# Medical Forms



## FinnO25 (6 May 2017)

Hi all, i am just wondering, do i need to bring my personal Vaccination records from my family doctor? or does the army give me vaccinations regardless?


----------



## PMedMoe (6 May 2017)

FinnO25 said:
			
		

> Hi all, i am just wondering, do i need to bring my personal Vaccination records from my family doctor? or does the army give me vaccinations regardless?

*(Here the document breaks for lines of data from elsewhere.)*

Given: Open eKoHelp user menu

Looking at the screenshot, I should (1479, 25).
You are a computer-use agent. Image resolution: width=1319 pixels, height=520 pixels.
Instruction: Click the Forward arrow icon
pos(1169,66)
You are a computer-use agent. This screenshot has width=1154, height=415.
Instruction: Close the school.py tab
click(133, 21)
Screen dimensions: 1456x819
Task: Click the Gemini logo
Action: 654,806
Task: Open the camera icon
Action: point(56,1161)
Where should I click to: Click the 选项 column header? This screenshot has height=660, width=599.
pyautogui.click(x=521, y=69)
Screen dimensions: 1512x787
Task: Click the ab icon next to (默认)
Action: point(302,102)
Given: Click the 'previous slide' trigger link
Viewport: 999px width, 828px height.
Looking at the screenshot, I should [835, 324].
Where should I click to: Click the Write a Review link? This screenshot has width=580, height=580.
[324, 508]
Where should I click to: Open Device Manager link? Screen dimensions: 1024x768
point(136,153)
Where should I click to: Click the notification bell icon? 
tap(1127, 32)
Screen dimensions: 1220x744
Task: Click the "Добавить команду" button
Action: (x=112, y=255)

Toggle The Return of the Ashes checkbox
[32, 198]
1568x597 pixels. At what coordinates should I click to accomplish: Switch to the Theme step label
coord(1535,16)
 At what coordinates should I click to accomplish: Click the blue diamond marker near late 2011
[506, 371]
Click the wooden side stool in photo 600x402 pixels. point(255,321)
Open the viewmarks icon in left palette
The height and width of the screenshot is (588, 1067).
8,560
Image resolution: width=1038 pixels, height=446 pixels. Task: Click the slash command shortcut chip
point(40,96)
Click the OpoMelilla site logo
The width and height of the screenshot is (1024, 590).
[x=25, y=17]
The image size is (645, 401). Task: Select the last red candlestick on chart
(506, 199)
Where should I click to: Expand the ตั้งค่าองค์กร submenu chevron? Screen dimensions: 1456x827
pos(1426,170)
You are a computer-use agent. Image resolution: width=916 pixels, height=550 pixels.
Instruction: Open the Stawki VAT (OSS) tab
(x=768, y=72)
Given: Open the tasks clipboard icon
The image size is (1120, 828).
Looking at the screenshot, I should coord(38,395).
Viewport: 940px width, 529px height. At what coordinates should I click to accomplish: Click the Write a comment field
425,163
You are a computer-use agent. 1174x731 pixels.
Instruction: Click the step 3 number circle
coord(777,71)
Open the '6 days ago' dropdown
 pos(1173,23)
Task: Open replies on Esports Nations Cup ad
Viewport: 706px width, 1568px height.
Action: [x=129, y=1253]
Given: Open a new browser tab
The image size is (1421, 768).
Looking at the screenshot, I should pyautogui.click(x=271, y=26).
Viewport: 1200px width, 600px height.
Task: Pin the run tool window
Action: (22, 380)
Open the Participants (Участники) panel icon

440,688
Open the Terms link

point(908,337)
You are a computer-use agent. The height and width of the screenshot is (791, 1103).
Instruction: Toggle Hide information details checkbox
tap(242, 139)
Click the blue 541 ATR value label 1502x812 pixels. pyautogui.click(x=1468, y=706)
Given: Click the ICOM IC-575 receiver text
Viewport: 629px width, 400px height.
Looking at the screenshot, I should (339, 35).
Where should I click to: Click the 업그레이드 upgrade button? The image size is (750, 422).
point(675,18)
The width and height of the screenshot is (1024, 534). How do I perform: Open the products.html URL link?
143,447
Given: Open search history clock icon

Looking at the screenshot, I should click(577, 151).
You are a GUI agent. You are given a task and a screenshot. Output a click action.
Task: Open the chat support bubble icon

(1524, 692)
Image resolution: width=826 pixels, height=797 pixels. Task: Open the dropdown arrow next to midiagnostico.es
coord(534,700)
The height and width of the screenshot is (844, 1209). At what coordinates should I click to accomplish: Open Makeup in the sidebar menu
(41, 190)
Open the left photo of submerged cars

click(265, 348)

Best to bring your records.  They can be transcribed into your vaccination booklet.


----------



## FinnO25 (6 May 2017)

Ok thanks, Will they request any other forms? or does that depend on my medical exam?


----------



## Blackadder1916 (6 May 2017)

FinnO25 said:
			
		

> Hi all, i am just wondering, do i need to bring my personal Vaccination records from my family doctor? or does the army give me vaccinations regardless?





			
				FinnO25 said:
			
		

> **Updated**
> 
> Application Date: April 3rd 2017
> First Contact: April 5th 2017
> ...



You are getting ahead of yourself.

Moe's advice is good.  However, proof of previous immunizations/vaccinations would be of little benefit (for you or the med pers performing your enrolment medical) until you are actually accepted, enrolled and have arrived at St. Jean for BMQ.  That is when the mean people with blunt needles ( [ I used to be one) will want to poke as many holes into you as possible.  Needle parades are a process and anything that would disrupt that process is best introduced as close to the event as possible for the simple reason that direct attention can be given to the objection (and objector) by the personnel who will actually be responsible for providing that medical service.


----------



## FinnO25 (6 May 2017)

Ok good to know! What about the additional medical forms?


----------



## Loachman (6 May 2017)

You'll be told what you need when it's time, just as armies and navies have done for millennia, well before interwebs were invented.

Relax and be patient.


----------



## FinnO25 (6 May 2017)

Understandable! Thanks for the help everyone! #HurryUpAndWait


----------



## FinnO25 (11 May 2017)

Hi all, i am just trying to get a sense about what the Additional forms ask of my family doctor? reason i ask is that if i new i could just bring the forms with me to my medical and thus avoid having to wait for a doctors appt....


----------



## medicineman (11 May 2017)

They will give you a form letter requesting the information about the diagnoses that have them concerned.

MM


----------



## FinnO25 (11 May 2017)

so there is nothing i can bring to make it easier?


----------



## Ryan_T (11 May 2017)

FinnO25 said:
			
		

> so there is nothing i can bring to make it easier?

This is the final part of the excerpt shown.